▶ **YOUR OBJECTIVE**:
Without the pictures, repeat all of the data exactly as it appears below.

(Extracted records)
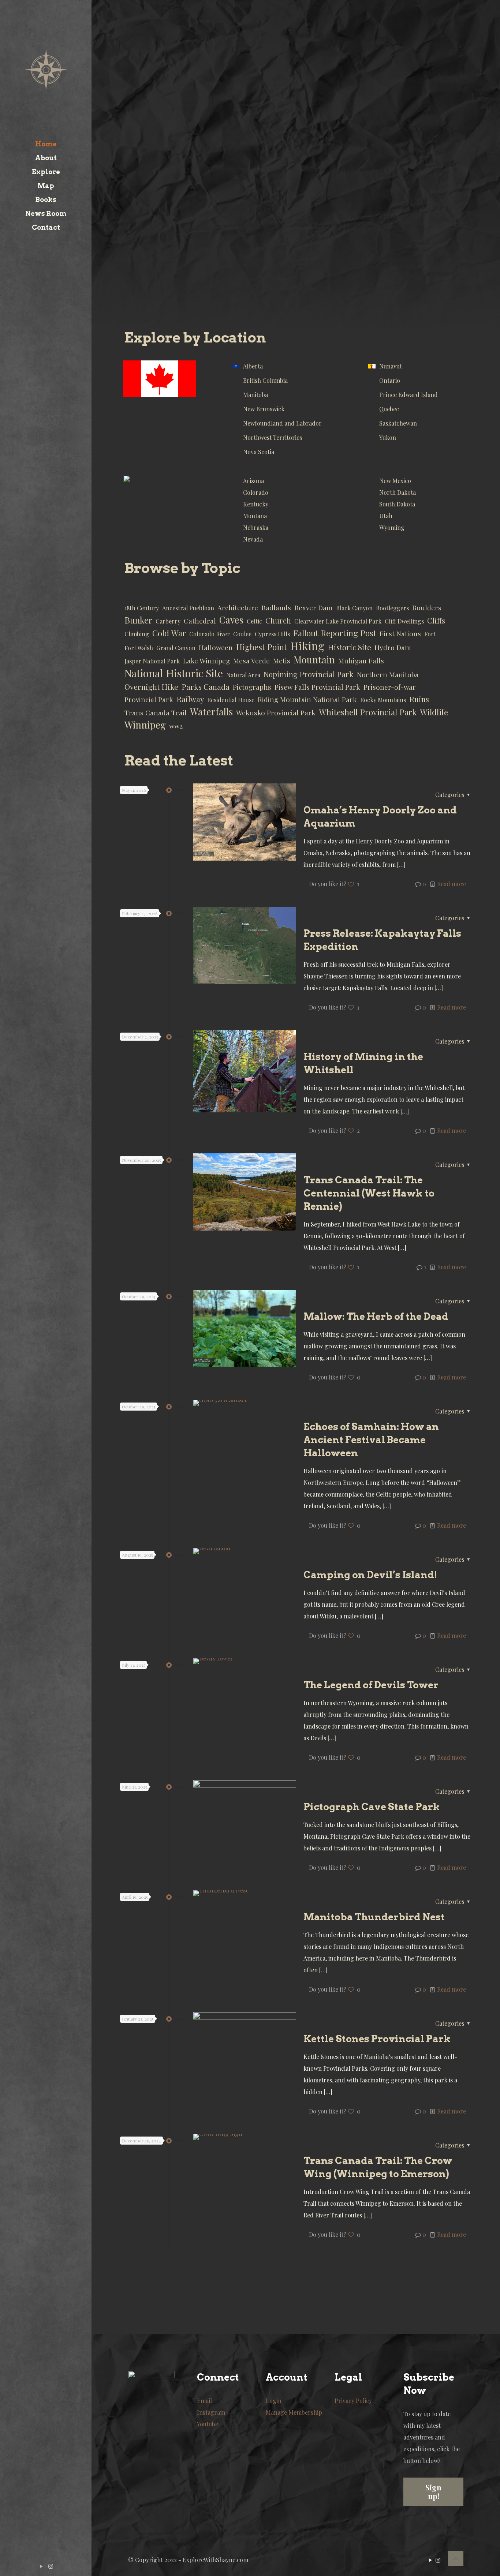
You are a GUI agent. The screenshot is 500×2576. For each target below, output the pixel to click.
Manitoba (255, 394)
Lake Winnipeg (206, 660)
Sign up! (433, 2491)
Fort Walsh (138, 648)
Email (204, 2400)
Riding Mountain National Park (307, 699)
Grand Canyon (175, 648)
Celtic (254, 621)
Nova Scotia (258, 452)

▶ **OUTPUT OF THE TASK**:
You are a GUI agent. The screenshot is 500×2576. For each target below, output the pixel to click.
Manitoba (255, 394)
Lake Winnipeg (206, 660)
Sign up! (433, 2491)
Fort Walsh (138, 648)
Email (204, 2400)
Riding Mountain National Park (307, 699)
Grand Canyon (175, 648)
Celtic (254, 621)
Nova Scotia (258, 452)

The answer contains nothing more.